姨奶奶走後,奶娘暗暗鬆了口氣,這才進去跟三姨娘說夫人有請。
洗了把臉,又換了身衣裳,三姨娘便跟著奶娘前往琴瑟閣。
三姨娘來到琴瑟閣後,見趙氏與顧月池對桌而坐,似正在聊著家常。稍稍整理了下衣衫,她輕咳一聲清了清嗓子,幾步上前屈膝行禮:「見過姐姐。」
臉上的笑容一斂,趙氏看著三姨娘說道:「三妹妹免禮。」見三姨娘站起身來,她吩咐著:「坐吧。」
「是。」輕點點頭,三姨娘有禮的坐到左側的椅子上。

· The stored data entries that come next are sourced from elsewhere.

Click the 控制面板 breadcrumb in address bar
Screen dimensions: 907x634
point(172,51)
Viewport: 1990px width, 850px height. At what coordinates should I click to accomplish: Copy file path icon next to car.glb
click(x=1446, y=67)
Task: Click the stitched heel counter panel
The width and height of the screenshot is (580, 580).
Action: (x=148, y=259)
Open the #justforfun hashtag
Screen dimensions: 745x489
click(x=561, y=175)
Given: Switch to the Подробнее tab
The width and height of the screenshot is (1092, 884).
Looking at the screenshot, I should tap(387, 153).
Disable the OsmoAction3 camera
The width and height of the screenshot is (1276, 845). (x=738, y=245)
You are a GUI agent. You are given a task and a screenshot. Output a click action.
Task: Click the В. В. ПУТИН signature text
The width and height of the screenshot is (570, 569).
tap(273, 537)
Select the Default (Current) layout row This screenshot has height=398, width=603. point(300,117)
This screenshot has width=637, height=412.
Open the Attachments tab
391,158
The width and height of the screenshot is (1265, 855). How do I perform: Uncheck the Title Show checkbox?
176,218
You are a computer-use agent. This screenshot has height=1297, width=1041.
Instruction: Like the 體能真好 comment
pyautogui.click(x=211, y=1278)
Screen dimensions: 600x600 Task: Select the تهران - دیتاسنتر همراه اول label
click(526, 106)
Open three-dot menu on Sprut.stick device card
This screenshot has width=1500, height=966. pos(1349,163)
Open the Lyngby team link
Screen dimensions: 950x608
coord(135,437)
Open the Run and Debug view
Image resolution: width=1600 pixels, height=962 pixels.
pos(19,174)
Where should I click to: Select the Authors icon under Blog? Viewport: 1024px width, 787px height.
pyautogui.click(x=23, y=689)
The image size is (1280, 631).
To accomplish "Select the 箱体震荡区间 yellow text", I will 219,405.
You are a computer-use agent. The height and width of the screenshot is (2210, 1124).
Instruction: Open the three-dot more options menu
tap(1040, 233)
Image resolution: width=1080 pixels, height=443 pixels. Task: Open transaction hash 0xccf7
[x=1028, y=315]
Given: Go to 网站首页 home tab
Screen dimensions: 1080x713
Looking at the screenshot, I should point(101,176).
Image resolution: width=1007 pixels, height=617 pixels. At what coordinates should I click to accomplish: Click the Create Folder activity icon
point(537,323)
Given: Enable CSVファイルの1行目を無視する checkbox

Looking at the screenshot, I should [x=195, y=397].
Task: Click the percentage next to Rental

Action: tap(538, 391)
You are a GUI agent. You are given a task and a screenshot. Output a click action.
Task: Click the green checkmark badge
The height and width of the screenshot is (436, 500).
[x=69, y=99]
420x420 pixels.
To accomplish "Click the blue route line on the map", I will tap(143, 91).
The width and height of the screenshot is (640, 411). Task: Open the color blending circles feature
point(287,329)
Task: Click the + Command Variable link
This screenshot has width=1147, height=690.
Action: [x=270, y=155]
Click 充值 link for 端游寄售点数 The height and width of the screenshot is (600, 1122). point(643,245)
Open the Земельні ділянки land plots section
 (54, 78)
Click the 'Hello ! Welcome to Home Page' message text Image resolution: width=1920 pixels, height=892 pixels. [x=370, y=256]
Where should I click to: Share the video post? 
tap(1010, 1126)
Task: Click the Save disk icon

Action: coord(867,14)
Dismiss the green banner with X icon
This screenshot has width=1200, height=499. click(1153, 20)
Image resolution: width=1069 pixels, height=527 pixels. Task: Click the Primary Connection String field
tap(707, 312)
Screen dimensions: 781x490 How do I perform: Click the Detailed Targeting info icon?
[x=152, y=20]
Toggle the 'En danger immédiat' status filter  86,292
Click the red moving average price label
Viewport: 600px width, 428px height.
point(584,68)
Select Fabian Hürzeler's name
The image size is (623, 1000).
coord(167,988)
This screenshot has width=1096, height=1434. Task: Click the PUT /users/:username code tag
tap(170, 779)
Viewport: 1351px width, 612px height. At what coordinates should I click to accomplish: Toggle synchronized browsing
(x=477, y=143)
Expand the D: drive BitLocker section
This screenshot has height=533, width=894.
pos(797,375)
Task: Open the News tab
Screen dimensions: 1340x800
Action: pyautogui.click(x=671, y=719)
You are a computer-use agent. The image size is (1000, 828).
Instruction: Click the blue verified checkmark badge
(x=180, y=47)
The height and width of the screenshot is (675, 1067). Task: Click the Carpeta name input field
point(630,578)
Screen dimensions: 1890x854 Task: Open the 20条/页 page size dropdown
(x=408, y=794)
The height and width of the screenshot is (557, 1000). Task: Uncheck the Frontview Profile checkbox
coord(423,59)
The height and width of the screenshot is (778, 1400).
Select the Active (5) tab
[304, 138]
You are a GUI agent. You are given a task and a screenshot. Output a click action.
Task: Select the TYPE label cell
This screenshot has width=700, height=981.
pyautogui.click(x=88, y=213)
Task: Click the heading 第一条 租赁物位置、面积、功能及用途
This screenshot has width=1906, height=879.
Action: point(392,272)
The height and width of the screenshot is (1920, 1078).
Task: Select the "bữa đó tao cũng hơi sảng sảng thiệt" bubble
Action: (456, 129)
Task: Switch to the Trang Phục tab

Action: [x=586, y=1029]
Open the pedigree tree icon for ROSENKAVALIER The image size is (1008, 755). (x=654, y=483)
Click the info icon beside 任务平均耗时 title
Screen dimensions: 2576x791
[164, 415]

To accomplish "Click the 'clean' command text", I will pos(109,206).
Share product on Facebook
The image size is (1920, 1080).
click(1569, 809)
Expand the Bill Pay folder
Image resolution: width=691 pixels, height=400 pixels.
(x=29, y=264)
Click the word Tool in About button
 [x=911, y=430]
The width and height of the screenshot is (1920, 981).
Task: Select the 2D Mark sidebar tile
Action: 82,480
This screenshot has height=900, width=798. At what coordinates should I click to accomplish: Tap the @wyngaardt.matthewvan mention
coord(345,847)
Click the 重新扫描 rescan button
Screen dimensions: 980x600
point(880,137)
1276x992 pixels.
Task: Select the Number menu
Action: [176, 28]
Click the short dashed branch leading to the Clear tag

「聽奶娘說姐姐要跟奴婢交接下府中事物?」嘴角翹起好看的弧度,三姨娘道:「府裡的大小事務賬房都有記錄,姐姐聰慧過人,定能看的明白。」
仔細看了看三姨娘微微泛紅的眼睛,趙氏笑了。看了眼身邊的顧月池,她伸手拉著顧月池放在桌上的柔荑,問著奶娘:「姨娘為何沒來?」
「姨奶奶說老夫人這會兒該醒了,需在邊上伺候著,得空再過來。」將姨奶奶的話原封轉給趙氏,奶娘從秋玲端著的托盤上接過茶盅,擺放在三姨娘面前的桌上:「三姨娘請用茶。」
顧月池跟隨趙氏自聚福堂回到琴瑟閣之後,最高興的莫過於她了。她們家夫人回來了,顧月池以後的日子也會好過些。
三姨娘對奶娘點了點頭,端起茶盅輕輕餟了口茶。
趙氏看向三姨娘,眉目含笑,說道:「這些年來三妹妹為府中之事盡心盡力,賬目自然清白,我會仔細看的。至於府中事物交接一事,等姨奶奶得空再議。我此刻讓你過來,是另有事情要說的。」
趙氏直盯著三姨娘,在說仔細兩字是著重了語氣。
心中迴響著姨奶奶說過的話,眉頭微蹙,三姨娘悶悶出聲:「姐姐有何事要說?」
「咳!咳!咳!」
隱忍許久,顧月池終是沒能忍住肺腑燥熱,咳出了聲響。
將自己面前剛剛換上的熱茶單指推到顧月池面前,趙氏眉頭微擰:「實在累了就回房歇著。」
「沒礙的!」拿下捂著嘴的手絹,顧月池雙手捧著茶盅,「女兒的病就是這樣,咳過便輕鬆了。」
適才趙氏說過要與她解決錦繡江山圖的事情,她還想看看是怎麼解決的。
看了顧月池一眼,趙氏把目光重新調回三姨娘身上:「池兒的身子骨妹妹覺得可好?」
三姨娘微微一怔!
「大小姐的身子從前一直不好,自打半年前出了事兒,如今更差些。」
臉上笑容盡斂,趙氏沉聲聽著,待三姨娘說完話,趙氏便已面露怒色:「既知池兒身子不好,妹妹卻讓她在不到三個月的時間裡繡出錦繡江山圖,可有覺得強人所難?」
見趙氏動怒,三姨娘站起身來欲要解釋,因她站的急些,差點跟給趙氏送來新茶的奶娘撞做一堆。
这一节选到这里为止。